**Exercise**: Find every line in the data below that contains the string "card" and copy each one. Matching is case-sensitive.

**Provided material**:
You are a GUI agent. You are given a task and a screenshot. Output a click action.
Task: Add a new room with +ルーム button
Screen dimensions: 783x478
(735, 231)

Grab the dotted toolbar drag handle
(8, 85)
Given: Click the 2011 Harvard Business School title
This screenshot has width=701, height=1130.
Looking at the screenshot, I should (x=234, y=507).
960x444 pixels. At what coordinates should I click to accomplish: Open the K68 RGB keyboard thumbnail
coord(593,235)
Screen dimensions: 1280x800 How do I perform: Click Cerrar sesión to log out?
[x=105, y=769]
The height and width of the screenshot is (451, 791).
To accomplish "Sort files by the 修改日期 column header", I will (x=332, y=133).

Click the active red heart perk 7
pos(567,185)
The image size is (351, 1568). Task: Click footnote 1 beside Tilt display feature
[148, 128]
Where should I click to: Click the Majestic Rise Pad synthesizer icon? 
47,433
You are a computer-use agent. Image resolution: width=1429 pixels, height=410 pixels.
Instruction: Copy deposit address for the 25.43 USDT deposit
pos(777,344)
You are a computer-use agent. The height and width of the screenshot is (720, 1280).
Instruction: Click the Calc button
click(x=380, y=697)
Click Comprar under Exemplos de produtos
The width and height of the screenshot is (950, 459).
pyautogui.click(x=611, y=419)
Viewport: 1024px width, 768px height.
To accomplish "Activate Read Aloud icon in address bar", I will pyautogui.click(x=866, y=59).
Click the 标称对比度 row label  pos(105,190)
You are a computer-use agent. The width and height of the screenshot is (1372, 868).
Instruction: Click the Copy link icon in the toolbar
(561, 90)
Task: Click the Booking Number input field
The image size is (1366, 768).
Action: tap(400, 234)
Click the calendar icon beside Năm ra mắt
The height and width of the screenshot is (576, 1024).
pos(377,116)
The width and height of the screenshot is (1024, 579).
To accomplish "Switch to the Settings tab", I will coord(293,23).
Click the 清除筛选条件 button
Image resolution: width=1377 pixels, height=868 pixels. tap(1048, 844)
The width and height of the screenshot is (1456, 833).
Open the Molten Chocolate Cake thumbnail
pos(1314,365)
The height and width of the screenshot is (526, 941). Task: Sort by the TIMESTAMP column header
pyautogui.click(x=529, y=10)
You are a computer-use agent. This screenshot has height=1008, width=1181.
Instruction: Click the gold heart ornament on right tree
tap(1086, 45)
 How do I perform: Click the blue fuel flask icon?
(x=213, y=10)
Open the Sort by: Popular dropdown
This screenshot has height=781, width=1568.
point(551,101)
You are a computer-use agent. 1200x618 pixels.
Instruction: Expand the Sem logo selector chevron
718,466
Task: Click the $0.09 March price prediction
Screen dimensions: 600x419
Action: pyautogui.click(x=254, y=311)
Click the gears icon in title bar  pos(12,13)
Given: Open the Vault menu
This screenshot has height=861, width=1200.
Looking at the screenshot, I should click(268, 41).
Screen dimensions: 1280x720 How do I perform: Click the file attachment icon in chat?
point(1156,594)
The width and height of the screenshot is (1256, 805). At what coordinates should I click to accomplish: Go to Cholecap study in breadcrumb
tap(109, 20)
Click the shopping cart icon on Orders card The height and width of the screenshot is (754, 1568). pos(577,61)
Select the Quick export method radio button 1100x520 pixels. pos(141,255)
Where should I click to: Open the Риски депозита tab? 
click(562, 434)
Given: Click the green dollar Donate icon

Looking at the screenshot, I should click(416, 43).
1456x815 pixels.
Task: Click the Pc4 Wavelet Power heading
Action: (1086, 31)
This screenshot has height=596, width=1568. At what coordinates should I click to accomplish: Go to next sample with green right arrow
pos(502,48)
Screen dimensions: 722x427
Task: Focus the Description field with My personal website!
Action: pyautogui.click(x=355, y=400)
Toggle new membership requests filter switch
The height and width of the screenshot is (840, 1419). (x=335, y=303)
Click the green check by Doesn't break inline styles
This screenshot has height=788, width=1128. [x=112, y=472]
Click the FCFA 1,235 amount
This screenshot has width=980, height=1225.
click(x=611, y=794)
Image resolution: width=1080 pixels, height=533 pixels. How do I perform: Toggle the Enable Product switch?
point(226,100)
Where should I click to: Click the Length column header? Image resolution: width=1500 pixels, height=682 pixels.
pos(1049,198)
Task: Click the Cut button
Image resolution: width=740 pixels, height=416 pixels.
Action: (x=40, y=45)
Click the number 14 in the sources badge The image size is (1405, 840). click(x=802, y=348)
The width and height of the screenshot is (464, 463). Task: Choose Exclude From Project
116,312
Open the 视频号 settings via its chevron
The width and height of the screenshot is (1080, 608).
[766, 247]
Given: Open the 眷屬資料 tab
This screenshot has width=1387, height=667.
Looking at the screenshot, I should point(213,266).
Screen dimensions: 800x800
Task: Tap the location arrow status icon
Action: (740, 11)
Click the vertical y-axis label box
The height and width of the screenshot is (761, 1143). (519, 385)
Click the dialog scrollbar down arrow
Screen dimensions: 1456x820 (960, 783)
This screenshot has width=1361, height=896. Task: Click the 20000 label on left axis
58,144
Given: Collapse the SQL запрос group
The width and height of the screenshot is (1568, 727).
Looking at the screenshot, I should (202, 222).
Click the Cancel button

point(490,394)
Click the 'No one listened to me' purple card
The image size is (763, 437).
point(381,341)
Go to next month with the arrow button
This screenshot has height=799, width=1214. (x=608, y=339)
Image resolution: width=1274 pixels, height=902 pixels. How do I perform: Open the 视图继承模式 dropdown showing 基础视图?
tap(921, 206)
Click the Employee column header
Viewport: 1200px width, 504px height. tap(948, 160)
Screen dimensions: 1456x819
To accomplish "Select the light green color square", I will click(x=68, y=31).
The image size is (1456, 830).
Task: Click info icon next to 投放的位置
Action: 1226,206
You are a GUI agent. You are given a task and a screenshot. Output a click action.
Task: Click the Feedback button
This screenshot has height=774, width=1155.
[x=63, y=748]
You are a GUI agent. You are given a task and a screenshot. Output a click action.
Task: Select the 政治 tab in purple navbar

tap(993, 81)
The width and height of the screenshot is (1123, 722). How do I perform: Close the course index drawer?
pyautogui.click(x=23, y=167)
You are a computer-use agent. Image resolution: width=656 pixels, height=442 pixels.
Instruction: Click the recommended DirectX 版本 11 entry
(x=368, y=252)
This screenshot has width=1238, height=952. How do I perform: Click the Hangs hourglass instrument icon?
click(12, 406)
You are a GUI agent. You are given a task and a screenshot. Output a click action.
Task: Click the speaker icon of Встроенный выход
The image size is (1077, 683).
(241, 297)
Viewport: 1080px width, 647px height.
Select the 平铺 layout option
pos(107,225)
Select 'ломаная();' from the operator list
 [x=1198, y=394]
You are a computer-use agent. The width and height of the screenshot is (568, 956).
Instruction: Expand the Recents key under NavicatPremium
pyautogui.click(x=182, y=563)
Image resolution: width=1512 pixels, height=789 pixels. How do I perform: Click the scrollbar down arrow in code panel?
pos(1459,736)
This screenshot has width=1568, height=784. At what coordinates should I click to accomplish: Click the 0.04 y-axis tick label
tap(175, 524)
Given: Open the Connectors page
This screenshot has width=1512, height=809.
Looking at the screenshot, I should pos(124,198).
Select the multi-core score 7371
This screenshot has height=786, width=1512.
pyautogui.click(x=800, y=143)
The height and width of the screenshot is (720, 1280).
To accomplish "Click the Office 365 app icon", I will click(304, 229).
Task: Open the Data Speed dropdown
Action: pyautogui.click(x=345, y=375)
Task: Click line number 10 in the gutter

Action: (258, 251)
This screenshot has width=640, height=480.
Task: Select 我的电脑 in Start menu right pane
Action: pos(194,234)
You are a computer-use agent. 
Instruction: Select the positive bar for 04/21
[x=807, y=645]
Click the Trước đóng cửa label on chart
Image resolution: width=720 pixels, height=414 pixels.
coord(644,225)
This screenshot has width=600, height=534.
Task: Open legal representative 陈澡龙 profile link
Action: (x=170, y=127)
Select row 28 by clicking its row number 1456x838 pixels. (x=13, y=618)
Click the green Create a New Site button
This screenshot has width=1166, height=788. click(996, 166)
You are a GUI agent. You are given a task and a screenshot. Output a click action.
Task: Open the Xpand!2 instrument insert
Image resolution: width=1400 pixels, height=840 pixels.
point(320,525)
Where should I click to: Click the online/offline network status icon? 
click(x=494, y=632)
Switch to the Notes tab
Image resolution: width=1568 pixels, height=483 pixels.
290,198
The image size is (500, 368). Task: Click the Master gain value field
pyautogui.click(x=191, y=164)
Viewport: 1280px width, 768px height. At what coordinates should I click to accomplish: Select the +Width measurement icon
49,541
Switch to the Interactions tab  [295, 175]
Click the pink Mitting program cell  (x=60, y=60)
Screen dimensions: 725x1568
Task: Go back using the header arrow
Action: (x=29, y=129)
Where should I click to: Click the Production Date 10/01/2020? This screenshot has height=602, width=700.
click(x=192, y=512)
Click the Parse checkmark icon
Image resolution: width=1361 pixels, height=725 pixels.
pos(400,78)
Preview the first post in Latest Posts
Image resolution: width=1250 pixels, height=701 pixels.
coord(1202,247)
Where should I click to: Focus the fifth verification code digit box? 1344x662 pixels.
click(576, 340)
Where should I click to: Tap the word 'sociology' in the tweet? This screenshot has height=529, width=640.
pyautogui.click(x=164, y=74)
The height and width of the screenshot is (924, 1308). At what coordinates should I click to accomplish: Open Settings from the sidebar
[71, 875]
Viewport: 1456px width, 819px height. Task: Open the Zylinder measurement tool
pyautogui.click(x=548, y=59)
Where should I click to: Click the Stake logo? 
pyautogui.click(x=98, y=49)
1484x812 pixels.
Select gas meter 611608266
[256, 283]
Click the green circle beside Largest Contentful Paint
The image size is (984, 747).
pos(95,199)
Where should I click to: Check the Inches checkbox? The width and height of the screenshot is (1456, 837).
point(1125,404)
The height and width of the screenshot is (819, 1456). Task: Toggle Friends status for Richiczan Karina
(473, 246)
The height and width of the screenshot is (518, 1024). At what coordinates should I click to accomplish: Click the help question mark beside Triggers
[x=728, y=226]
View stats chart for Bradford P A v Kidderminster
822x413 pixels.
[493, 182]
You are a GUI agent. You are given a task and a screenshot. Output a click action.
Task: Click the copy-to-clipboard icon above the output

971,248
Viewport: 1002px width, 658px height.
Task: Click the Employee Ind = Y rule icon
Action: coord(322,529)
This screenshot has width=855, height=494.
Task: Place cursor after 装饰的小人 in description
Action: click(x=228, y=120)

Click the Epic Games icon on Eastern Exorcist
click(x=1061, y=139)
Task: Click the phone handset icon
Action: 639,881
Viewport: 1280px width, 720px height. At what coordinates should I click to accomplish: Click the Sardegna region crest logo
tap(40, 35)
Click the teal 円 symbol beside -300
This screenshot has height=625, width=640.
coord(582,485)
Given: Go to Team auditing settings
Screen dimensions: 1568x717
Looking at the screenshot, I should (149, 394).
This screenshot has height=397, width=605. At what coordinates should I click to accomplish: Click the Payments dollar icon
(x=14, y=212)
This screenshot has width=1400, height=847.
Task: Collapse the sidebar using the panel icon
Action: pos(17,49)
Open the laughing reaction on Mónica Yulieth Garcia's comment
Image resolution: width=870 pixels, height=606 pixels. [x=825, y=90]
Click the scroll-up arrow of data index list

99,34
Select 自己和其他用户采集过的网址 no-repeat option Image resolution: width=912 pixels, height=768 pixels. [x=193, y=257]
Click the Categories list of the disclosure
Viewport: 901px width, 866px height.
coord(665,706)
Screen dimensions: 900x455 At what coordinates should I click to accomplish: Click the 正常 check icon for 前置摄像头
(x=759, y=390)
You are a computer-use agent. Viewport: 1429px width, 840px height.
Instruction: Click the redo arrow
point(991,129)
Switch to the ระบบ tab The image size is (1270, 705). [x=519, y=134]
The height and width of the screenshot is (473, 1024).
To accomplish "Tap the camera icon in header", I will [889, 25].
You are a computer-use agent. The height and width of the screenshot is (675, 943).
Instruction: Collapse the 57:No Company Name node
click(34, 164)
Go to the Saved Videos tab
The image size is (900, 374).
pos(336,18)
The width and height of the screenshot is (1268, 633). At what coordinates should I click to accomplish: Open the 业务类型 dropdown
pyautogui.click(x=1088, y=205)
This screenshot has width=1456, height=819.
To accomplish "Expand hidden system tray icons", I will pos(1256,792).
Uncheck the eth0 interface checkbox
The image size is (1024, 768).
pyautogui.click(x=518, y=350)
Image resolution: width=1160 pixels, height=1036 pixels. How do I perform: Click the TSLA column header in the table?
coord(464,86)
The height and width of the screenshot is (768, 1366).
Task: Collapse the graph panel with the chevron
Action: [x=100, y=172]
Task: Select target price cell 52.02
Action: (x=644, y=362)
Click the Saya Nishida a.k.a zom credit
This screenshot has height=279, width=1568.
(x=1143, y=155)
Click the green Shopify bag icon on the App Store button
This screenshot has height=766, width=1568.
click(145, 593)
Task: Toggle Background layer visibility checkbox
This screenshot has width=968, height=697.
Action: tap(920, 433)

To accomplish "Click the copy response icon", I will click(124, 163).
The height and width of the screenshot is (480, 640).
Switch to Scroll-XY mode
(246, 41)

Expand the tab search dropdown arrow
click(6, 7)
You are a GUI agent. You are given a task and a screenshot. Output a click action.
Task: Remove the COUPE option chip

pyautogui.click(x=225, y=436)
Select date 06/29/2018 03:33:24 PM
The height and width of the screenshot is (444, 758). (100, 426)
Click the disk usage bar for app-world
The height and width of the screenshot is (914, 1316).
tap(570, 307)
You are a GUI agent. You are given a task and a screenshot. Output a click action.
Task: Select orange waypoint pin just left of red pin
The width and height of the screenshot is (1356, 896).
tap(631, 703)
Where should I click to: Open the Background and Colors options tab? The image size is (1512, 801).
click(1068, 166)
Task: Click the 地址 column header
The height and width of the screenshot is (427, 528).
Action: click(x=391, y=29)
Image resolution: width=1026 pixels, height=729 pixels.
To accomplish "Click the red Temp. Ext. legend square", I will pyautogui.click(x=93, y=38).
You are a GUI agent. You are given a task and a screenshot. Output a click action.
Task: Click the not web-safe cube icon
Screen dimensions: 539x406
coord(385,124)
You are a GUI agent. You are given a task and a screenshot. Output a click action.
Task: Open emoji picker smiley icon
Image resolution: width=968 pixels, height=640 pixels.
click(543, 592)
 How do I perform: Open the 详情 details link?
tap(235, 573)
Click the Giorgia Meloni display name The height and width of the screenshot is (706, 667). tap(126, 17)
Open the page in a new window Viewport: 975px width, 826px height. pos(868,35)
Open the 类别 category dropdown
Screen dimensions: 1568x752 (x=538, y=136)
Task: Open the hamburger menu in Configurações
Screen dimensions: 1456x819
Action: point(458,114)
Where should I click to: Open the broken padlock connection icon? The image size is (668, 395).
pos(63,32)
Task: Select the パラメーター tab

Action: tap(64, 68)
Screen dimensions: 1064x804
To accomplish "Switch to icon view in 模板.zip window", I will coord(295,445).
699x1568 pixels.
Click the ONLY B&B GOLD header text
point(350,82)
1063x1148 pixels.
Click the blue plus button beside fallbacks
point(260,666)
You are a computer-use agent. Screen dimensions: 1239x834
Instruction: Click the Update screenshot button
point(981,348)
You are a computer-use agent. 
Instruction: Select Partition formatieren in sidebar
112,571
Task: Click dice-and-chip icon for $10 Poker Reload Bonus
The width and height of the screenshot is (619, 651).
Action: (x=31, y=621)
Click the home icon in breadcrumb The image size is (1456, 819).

**Final result**:
Click the shopping cart icon on Orders card The height and width of the screenshot is (754, 1568). pos(577,61)
Click the 'No one listened to me' purple card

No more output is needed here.